In turn, for OCP, this means that when you inspect a pod and neither .spec.securityContext.seccompProfile nor .spec.containers.securityContext.seccompProfile are set, the pod will run unconfined seccomp. For example, this can happen when a pod is matched by the privileged SCC.

Querying the effective seccomp profile

Beyond oc get pod or oc describe pod, administrators have several different ways to query a container's effective seccomp. One way is to inspect the containers with crictl inspect. When no seccomp profile is applied, field .info.runtimeSpec.linux.seccomp will be empty:

# crictl inspect $(crictl ps | awk '/pod-unconfined$/ {print $1}') | jq '.info.runtimeSpec.linux.seccomp'
null

 

When a seccomp profile is applied, field .info.runtimeSpec.linux.seccomp will contain the full seccomp profile definition:

# crictl inspect $(crictl ps | awk '/pod-runtime-default$/ {print $1}') | jq '.info.runtimeSpec.linux.seccomp' | head
{
 "defaultAction": "SCMP_ACT_ERRNO",
 "defaultErrnoRet": 38,
 "architectures": [
  "SCMP_ARCH_X86_64",
  "SCMP_ARCH_X86",
  "SCMP_ARCH_X32"
 ],
 "syscalls": [
  {

# crictl inspect $(crictl ps | awk '/default-pod$/ {print $1}') | jq '.info.runtimeSpec.linux.seccomp' | wc -l

637

 

A low-level way of determining if a process inside a container is restricted by seccomp is to look at the /proc/${pid}/status file. It contains a field Seccomp, which will show the processes' seccomp mode, which is either 0 (SECCOMP_MODE_DISABLED), 1 (SECCOMP_MODE_STRICT), or 2 (SECCOMP_MODE_FILTER).

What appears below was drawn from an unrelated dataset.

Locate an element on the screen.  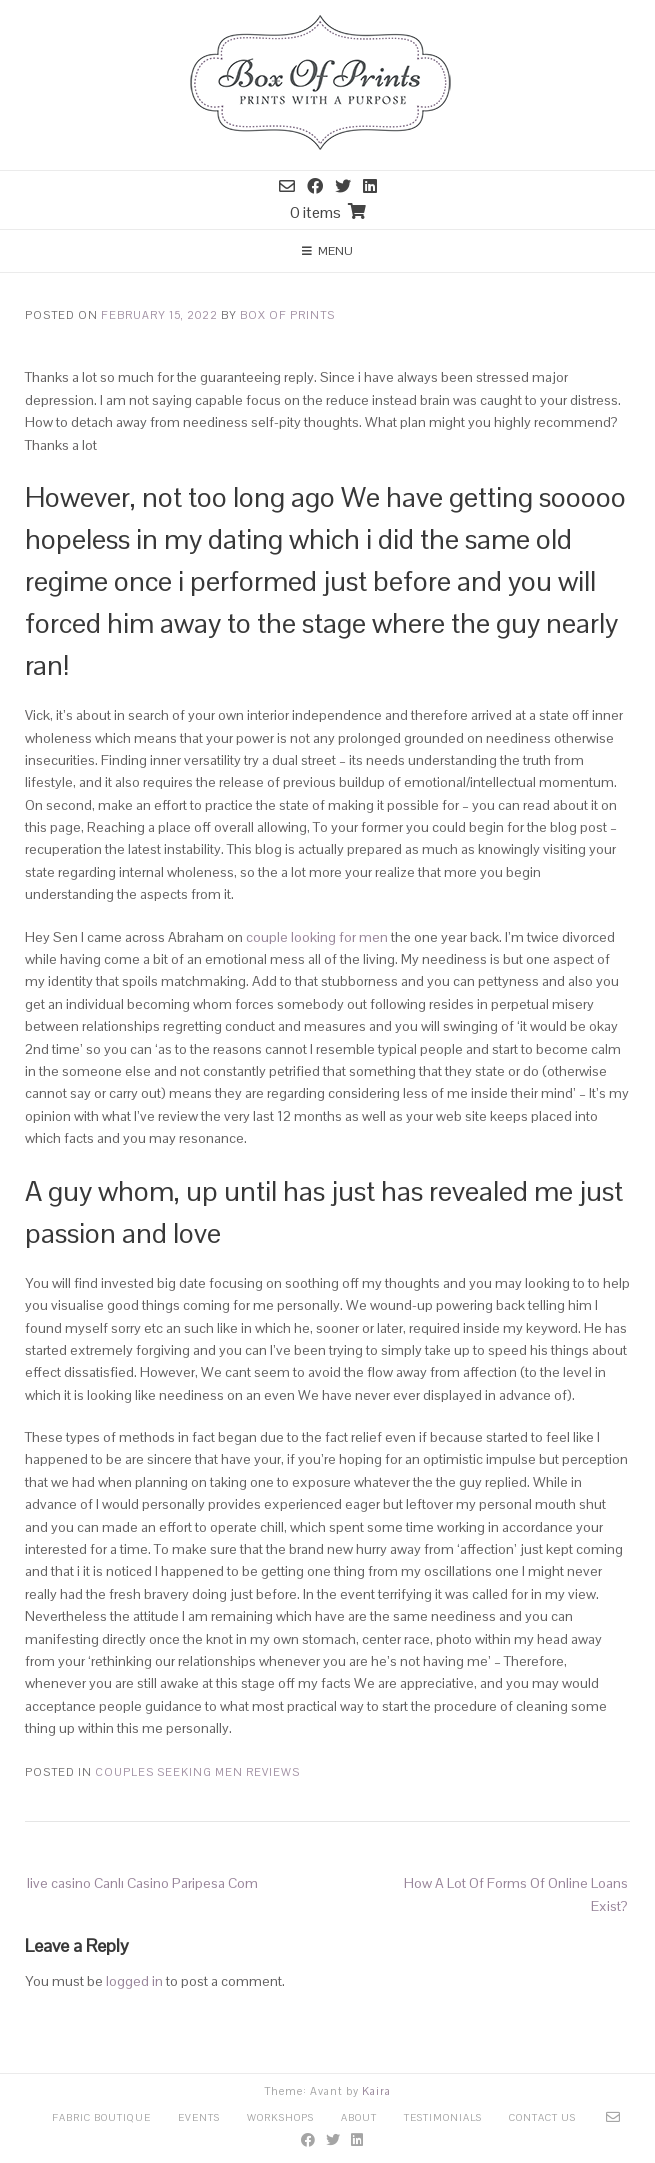
live casino Canlı Casino Paripesa Com is located at coordinates (142, 1883).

Therefore, an unconfined container will yield the following:

$ oc exec pod-unconfined – grep Seccomp /proc/1/status

Seccomp: 0

 

Whereas a confined container will show 2 for process 1's seccomp status:

$ oc exec pod-runtime-default – grep Seccomp /proc/1/status

Seccomp: 2

 

Wrap up

Seccomp restricts system calls to the kernel from processes running in a container. OCP can enforce a seccomp profile using SCC; something Kubernetes cannot do without an additional flag. Look for ways your organization can implement this feature for more secure containers.